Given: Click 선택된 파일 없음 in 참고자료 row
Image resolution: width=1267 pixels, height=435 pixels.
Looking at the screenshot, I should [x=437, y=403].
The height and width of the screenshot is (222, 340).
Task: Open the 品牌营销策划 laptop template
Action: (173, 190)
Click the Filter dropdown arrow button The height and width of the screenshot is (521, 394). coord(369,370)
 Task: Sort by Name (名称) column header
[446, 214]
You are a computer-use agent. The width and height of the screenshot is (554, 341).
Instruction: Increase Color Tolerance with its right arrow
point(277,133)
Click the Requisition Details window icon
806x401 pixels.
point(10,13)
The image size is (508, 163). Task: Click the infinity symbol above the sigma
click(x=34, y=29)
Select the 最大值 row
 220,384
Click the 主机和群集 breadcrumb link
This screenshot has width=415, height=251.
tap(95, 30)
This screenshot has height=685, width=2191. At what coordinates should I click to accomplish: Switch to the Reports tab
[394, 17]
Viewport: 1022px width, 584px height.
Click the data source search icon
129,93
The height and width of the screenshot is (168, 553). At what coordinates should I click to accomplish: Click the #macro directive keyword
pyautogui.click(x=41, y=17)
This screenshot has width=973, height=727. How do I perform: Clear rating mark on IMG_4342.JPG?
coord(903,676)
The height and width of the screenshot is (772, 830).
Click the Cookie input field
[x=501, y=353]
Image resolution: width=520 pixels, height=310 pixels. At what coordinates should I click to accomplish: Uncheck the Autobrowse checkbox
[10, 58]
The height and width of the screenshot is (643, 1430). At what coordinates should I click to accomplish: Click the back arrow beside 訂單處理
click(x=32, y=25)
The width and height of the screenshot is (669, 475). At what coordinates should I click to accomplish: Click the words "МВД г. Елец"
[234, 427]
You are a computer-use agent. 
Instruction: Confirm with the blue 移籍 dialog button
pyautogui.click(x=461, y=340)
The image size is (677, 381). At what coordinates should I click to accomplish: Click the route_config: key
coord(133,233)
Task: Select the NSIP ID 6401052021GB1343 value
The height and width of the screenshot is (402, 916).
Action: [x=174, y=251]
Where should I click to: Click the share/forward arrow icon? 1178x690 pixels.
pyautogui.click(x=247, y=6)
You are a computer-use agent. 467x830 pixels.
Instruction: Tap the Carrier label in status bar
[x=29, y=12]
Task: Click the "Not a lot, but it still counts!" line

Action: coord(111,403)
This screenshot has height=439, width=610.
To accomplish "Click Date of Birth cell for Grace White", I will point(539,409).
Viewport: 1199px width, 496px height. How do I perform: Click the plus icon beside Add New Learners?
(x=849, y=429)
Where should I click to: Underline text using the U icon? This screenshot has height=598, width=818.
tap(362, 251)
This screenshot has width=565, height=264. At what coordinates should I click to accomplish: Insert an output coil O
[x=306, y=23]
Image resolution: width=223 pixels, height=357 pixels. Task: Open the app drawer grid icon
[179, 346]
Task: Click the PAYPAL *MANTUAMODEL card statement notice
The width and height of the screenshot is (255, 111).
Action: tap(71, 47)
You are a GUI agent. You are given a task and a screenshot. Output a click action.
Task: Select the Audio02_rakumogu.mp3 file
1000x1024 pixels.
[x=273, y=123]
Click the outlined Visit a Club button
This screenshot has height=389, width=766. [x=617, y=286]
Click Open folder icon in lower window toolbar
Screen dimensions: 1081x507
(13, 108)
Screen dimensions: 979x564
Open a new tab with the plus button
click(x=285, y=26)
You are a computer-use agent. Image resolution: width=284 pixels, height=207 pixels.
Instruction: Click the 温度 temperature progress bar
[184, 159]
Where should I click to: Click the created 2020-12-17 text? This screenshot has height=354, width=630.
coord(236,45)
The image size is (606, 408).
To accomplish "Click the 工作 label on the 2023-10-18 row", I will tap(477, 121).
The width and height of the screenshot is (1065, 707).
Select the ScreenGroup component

__BRIEF__: Please copy out every entry word for word.

__ANSWER__:
Given: Click 선택된 파일 없음 in 참고자료 row
Image resolution: width=1267 pixels, height=435 pixels.
Looking at the screenshot, I should [x=437, y=403].
The height and width of the screenshot is (222, 340).
Task: Open the 品牌营销策划 laptop template
Action: (173, 190)
Click the Filter dropdown arrow button The height and width of the screenshot is (521, 394). coord(369,370)
 Task: Sort by Name (名称) column header
[446, 214]
You are a computer-use agent. The width and height of the screenshot is (554, 341).
Instruction: Increase Color Tolerance with its right arrow
point(277,133)
Click the Requisition Details window icon
806x401 pixels.
point(10,13)
The image size is (508, 163). Task: Click the infinity symbol above the sigma
click(x=34, y=29)
Select the 最大值 row
 220,384
Click the 主机和群集 breadcrumb link
This screenshot has width=415, height=251.
tap(95, 30)
This screenshot has height=685, width=2191. At what coordinates should I click to accomplish: Switch to the Reports tab
[394, 17]
Viewport: 1022px width, 584px height.
Click the data source search icon
129,93
The height and width of the screenshot is (168, 553). At what coordinates should I click to accomplish: Click the #macro directive keyword
pyautogui.click(x=41, y=17)
This screenshot has width=973, height=727. How do I perform: Clear rating mark on IMG_4342.JPG?
coord(903,676)
The height and width of the screenshot is (772, 830).
Click the Cookie input field
[x=501, y=353]
Image resolution: width=520 pixels, height=310 pixels. At what coordinates should I click to accomplish: Uncheck the Autobrowse checkbox
[10, 58]
The height and width of the screenshot is (643, 1430). At what coordinates should I click to accomplish: Click the back arrow beside 訂單處理
click(x=32, y=25)
The width and height of the screenshot is (669, 475). At what coordinates should I click to accomplish: Click the words "МВД г. Елец"
[234, 427]
You are a computer-use agent. 
Instruction: Confirm with the blue 移籍 dialog button
pyautogui.click(x=461, y=340)
The image size is (677, 381). At what coordinates should I click to accomplish: Click the route_config: key
coord(133,233)
Task: Select the NSIP ID 6401052021GB1343 value
The height and width of the screenshot is (402, 916).
Action: [x=174, y=251]
Where should I click to: Click the share/forward arrow icon? 1178x690 pixels.
pyautogui.click(x=247, y=6)
You are a computer-use agent. 467x830 pixels.
Instruction: Tap the Carrier label in status bar
[x=29, y=12]
Task: Click the "Not a lot, but it still counts!" line

Action: coord(111,403)
This screenshot has height=439, width=610.
To accomplish "Click Date of Birth cell for Grace White", I will point(539,409).
Viewport: 1199px width, 496px height. How do I perform: Click the plus icon beside Add New Learners?
(x=849, y=429)
Where should I click to: Underline text using the U icon? This screenshot has height=598, width=818.
tap(362, 251)
This screenshot has width=565, height=264. At what coordinates should I click to accomplish: Insert an output coil O
[x=306, y=23]
Image resolution: width=223 pixels, height=357 pixels. Task: Open the app drawer grid icon
[179, 346]
Task: Click the PAYPAL *MANTUAMODEL card statement notice
The width and height of the screenshot is (255, 111).
Action: tap(71, 47)
You are a GUI agent. You are given a task and a screenshot. Output a click action.
Task: Select the Audio02_rakumogu.mp3 file
1000x1024 pixels.
[x=273, y=123]
Click the outlined Visit a Club button
This screenshot has height=389, width=766. [x=617, y=286]
Click Open folder icon in lower window toolbar
Screen dimensions: 1081x507
(13, 108)
Screen dimensions: 979x564
Open a new tab with the plus button
click(x=285, y=26)
You are a computer-use agent. Image resolution: width=284 pixels, height=207 pixels.
Instruction: Click the 温度 temperature progress bar
[184, 159]
Where should I click to: Click the created 2020-12-17 text? This screenshot has height=354, width=630.
coord(236,45)
The image size is (606, 408).
To accomplish "Click the 工作 label on the 2023-10-18 row", I will tap(477, 121).
The width and height of the screenshot is (1065, 707).
Select the ScreenGroup component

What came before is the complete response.